Tout d'abord, j'ai l'espoir que ce film d'Enyedi Ildikó, bien récompensé à Berlin, permette aux français de découvrir cette cinéaste hongroise pour laquelle j'ai une affection sans limites. Si je prends le temps d'écrire quelques lignes à son propos, c'est bien dans l'idée que certains d'entre-vous, avant la sortie en France de celui-ci, trouveront le goût d'aller fouiller dans les quelques films qu'Enyedi nous a offert précédemment.
Complètement inconnue chez nous, elle avait pourtant été remarqué lors du festival de Cannes de 1989, pour son premier film, *Mon XXe siècle*. Une petite merveille qui avait reçu la caméra d'or. Enyedi y faisait un vibrant hommage au cinéma muet (et je ne peux pas m'empêcher de penser qu'ici la séquence de l'abattage sanglant d'une vache est un clin d'oeil aux séquences d'abattage au centre de la polémique Vertov/Eisenstein en 1923) à travers l'histoire de deux sœurs jumelles, séparées très jeunes et qui prenaient deux chemins bien différents. C'était, comme tous les films d'Enyedi (Le *Chasseur magique*, *Simon le mage*, et ce dernier, *Sur le corps et l'âme*), un film ayant pour thèmes principaux l'amour, la vie, la nature (je suis incapable d'imaginer un film d'Enyedi sans de nombreux plans s'attachant simplement aux animaux, aux paysages), l'émerveillement et la lumière.
Elle a fait quatre films dans les années 90, et puis plus rien en ce qui concerne le cinéma. Presque vingt ans plus tard, elle revient, d'où, je ne sais pas, mais avec une œuvre qui ne pouvait être que d'elle. Son style, incroyablement personnel et attachant, est sensible, modeste (j'ai vu la bande annonce du prochain Malick avant le film, c'est bien l'opposé le plus complet). Ici, les sensations les plus fortes viennent d'une main qui s'enfonce dans une purée de pommes de terre, d'un sourire discret et complice du vendeur de l'épicerie, lorsque le héros lui demande, pour la première fois et en plus de ses courses habituelles, monotones, un aftershave. De la jeune héroïne qui aligne proprement ses pieds derrière la ligne d'ombre que trace une colonne.

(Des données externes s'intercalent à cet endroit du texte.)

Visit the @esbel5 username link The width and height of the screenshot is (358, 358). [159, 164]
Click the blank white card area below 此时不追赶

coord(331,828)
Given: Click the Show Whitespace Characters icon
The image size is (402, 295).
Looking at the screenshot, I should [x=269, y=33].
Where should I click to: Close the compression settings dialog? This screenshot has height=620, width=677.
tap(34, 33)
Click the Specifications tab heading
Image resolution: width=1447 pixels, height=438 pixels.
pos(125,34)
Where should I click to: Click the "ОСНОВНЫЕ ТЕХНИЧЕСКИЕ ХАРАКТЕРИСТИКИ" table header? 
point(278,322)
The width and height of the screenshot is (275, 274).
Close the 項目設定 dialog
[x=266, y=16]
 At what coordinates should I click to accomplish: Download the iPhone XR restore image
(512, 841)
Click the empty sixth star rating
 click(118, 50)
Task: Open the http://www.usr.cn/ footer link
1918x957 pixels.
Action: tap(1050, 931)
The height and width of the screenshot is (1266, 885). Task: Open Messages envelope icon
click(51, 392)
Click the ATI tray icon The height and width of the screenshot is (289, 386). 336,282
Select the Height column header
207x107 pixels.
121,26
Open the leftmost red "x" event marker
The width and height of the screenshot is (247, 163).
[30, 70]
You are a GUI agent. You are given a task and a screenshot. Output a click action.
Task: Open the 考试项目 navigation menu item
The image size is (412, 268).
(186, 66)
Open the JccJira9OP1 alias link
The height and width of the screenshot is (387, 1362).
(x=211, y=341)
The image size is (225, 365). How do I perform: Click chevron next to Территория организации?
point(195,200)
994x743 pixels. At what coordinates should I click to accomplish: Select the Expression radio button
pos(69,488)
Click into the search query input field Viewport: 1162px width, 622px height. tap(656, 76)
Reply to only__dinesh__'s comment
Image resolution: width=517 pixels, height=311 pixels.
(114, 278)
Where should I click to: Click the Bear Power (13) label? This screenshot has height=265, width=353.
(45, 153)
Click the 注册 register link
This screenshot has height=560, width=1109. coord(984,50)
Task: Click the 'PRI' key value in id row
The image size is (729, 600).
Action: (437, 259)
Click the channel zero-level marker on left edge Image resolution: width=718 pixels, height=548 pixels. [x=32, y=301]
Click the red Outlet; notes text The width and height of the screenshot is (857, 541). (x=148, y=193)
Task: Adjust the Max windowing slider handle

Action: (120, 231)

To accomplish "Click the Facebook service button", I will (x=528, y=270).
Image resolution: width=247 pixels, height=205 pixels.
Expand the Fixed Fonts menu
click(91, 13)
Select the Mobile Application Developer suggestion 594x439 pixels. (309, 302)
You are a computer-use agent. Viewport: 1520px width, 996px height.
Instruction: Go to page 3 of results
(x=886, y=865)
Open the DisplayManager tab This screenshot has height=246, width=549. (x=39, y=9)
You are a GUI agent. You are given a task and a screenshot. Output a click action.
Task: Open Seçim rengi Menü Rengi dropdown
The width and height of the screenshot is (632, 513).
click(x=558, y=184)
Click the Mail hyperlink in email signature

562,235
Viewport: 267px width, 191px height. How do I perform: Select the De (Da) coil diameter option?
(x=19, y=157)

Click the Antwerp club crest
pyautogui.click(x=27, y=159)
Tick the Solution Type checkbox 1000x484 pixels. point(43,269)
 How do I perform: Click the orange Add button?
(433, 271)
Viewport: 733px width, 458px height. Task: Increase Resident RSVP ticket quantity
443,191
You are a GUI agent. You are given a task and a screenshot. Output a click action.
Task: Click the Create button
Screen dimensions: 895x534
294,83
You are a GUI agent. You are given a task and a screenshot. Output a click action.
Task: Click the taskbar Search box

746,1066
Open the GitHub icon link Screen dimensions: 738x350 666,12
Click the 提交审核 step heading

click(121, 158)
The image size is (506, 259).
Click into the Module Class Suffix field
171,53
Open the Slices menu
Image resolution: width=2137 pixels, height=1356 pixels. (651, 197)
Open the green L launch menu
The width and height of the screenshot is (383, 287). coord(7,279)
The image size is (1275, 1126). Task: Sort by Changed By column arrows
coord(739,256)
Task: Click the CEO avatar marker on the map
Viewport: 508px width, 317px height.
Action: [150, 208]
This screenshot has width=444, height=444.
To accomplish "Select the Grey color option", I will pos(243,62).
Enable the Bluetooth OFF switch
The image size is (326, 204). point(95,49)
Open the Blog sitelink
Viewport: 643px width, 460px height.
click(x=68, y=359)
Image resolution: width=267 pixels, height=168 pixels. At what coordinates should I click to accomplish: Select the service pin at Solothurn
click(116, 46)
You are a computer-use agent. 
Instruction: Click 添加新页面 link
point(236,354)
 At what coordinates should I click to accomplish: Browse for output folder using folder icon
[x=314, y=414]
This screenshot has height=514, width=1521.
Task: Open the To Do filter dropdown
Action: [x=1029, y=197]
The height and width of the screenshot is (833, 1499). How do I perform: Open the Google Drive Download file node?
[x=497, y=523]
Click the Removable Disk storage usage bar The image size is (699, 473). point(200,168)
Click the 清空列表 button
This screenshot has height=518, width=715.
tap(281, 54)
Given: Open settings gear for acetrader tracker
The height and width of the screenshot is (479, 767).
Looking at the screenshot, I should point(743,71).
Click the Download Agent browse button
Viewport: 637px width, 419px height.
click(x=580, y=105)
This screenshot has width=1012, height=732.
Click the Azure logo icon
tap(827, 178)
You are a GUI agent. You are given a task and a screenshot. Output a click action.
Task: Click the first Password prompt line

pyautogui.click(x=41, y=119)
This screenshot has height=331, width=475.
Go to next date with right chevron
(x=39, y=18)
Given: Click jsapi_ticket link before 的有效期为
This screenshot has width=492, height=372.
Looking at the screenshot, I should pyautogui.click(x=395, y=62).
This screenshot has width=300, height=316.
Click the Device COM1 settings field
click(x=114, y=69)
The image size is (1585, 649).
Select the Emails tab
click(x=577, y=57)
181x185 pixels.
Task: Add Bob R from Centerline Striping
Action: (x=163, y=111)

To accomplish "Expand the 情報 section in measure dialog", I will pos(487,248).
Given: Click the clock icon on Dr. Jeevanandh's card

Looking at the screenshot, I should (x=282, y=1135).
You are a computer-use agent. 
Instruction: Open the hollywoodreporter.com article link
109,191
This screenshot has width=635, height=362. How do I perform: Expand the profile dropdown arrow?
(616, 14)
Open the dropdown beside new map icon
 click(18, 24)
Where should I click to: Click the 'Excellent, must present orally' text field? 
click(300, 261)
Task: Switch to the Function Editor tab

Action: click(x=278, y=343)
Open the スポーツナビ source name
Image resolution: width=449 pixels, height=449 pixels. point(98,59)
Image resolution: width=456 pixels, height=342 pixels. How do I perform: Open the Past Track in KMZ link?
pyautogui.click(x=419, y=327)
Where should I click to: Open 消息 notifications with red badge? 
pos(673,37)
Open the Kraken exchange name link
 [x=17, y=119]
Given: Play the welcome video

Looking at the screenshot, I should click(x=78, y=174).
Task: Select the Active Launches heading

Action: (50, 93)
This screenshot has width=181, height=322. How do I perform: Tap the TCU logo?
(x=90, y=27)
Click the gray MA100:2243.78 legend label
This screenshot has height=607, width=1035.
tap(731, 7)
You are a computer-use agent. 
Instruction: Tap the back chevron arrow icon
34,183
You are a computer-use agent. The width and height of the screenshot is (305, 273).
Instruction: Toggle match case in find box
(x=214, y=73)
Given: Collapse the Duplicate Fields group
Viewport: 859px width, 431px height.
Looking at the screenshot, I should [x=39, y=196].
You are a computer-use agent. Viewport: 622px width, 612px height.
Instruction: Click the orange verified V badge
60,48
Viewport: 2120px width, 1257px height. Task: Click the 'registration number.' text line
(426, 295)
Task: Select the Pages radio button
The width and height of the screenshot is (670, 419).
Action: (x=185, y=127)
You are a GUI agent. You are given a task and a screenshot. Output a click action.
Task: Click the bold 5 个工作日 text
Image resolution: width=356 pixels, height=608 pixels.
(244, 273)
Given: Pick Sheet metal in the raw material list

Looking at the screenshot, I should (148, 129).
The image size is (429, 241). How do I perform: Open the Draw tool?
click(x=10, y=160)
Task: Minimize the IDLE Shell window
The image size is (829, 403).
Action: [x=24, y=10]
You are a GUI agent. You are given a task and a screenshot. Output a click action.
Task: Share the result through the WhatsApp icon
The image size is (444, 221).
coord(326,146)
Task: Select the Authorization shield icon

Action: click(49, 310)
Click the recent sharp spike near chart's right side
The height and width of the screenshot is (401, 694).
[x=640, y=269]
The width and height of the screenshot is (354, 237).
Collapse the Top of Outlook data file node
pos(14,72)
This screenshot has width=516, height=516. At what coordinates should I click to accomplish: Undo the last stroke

Ses histoires – elle est toujours l'auteure de ses scénarios – se centrent sur des choses simples. Béla Tarr a l'habitude de dire que toutes les histoires ont déjà été écrites, qu'il suffit d'ouvrir l'ancien testament. Enyedi n'est pas loin de cette position. Une histoire d'amour, entre deux personnes plus ou moins asociales. Très franchement, c'est tout. Seulement voilà, à côté, il y a Enyedi. Alors elle pose, doucement, des questions. Elle abime légèrement le réalisme de son univers, très légèrement, et les deux personnages se rencontrent dans leurs rêves, sous la forme d'un cerf et d'une biche. Mais de leurs rêves, on ne sait et on ne voit finalement presque rien, parce qu'au fond, ce qui l'intéresse est bien plus concret. Comment ces deux personnes vont pouvoir dépasser leurs troubles pour se rejoindre dans la réalité ? La psychologie n'aidera pas beaucoup, Enyedi ne l'aime pas et se moquait déjà allègrement d'Otto Wieninger dans Mon XXe siècle. Je pense que c'est un point essentiel de son cinéma : la vanité de l'analyse. Ce que l'on fait du désir de savoir, de la pulsion épistémologique. Mieux vaut prendre que comprendre.
Naturellement, mon objectivité pour ce film est très limitée. J'aime tout ce qui vient de Hongrie, j'aime Enyedi, et derrière chacune de ses images je la sens vibrer toute entière. Elle est sincère et calme. Et moi j'aime de plus en plus les petites choses, les bijoux un peu ternes, mal équarris ; le spectaculaire me fatigue. C'est un film qui sera certainement oublié dans les histoires futures du cinéma, parce qu'il a des défauts, parce qu'il n'a rien d'exceptionnel, ni rien d'éclatant. J'ai senti la toile briller comme les constellations parlantes dans *It's a Wonderful Life*, pendant deux heures.
S'il vous plaît, approchez-vous d'elle gentiment. Et jetez un œil à ses films précédents.